╭─ Exercise data

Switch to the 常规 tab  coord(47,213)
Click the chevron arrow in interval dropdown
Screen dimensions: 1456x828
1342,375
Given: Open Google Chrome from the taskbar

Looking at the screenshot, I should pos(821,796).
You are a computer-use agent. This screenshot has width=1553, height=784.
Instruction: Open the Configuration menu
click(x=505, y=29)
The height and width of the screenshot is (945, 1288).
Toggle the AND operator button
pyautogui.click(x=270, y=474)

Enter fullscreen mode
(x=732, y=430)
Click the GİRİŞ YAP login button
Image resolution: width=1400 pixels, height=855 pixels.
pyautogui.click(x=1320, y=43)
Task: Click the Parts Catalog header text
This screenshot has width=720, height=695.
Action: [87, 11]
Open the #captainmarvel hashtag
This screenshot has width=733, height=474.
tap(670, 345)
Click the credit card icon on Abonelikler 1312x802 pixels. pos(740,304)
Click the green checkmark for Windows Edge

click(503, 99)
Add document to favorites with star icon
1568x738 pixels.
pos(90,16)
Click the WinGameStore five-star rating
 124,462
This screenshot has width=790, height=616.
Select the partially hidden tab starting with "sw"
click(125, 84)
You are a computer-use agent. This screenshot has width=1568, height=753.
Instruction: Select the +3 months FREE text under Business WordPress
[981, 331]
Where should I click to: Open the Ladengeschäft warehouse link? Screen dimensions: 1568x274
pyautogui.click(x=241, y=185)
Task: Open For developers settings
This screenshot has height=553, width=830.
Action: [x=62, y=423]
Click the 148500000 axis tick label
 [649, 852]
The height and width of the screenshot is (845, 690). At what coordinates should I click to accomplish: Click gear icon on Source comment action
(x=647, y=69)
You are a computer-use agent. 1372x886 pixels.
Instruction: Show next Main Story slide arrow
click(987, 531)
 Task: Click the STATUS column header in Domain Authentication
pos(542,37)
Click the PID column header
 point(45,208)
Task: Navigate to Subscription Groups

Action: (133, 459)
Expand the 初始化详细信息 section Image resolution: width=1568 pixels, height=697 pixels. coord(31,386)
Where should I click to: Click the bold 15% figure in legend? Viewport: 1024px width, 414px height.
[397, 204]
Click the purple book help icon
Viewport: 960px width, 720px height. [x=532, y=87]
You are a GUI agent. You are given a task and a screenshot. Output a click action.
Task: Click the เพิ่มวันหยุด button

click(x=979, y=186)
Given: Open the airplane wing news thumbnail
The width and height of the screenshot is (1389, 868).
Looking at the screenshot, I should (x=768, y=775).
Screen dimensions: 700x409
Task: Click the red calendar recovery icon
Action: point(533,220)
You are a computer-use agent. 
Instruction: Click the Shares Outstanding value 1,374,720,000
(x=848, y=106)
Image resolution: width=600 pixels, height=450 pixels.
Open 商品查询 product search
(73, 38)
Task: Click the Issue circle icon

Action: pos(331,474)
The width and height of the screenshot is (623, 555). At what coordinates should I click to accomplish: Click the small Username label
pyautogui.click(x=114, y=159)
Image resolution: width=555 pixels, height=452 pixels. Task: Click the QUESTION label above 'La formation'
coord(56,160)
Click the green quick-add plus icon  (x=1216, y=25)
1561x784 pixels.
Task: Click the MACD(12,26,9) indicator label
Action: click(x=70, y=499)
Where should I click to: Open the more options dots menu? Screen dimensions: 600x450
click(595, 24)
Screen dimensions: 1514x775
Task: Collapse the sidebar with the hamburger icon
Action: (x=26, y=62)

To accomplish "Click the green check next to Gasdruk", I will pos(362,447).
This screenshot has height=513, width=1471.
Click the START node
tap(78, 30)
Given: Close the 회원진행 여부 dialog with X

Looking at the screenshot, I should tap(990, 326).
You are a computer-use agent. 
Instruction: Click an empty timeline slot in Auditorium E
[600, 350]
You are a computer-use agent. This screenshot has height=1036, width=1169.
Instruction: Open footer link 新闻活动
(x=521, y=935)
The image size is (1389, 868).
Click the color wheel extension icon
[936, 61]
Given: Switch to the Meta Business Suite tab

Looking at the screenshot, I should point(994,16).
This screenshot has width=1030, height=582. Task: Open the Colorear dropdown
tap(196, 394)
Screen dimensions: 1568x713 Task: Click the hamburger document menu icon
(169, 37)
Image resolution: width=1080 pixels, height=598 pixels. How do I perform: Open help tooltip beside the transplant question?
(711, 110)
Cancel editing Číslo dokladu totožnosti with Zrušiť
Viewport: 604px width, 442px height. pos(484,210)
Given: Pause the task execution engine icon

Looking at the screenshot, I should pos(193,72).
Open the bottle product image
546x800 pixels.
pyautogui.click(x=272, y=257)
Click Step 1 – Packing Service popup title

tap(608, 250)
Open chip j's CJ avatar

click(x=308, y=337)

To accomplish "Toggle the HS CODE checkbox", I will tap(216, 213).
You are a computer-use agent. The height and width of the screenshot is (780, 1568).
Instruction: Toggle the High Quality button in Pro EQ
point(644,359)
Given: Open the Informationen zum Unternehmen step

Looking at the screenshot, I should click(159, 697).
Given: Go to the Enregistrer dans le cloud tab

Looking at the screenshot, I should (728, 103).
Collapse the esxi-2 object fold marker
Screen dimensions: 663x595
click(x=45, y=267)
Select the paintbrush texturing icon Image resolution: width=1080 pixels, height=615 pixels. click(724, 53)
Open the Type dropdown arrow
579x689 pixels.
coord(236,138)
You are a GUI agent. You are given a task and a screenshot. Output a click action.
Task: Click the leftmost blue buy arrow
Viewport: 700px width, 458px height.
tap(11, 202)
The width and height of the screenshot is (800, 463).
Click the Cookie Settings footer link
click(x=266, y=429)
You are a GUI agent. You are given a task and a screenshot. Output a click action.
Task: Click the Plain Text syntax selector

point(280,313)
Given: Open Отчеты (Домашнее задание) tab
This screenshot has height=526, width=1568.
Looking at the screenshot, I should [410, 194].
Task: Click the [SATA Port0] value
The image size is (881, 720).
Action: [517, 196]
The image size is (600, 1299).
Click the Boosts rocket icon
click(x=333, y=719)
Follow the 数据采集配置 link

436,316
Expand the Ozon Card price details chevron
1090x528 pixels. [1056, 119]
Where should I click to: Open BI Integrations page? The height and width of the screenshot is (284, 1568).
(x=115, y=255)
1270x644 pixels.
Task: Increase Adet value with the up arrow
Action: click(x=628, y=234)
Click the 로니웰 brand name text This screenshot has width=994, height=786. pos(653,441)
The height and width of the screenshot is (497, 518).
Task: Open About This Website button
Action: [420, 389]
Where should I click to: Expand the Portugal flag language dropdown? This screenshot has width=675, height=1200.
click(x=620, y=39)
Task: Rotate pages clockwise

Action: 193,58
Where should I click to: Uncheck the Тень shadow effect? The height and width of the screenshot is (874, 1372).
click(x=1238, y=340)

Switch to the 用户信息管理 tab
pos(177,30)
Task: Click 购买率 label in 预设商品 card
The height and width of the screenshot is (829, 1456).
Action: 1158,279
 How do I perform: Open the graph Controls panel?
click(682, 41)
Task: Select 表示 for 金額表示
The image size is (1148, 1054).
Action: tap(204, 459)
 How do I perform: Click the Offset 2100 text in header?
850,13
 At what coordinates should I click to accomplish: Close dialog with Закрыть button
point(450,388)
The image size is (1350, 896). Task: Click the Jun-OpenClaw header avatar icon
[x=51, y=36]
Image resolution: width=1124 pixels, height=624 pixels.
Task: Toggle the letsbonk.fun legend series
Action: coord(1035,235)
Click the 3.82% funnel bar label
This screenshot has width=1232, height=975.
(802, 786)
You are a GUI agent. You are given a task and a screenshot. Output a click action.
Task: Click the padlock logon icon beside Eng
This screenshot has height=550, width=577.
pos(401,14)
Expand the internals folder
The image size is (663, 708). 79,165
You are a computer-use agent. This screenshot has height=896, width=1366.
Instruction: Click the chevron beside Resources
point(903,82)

╰─

▸ **Challenge**:
Put the listing lines from the one with "has height=896, width=1366." through the end of the listing into a Markdown table with columns named "No." and "Text", skipping any blank lines.

▸ **Finished task**:
| No. | Text |
|---|---|
| 1 | You are a computer-use agent. This screenshot has height=896, width=1366. |
| 2 | Instruction: Click the chevron beside Resources |
| 3 | point(903,82) |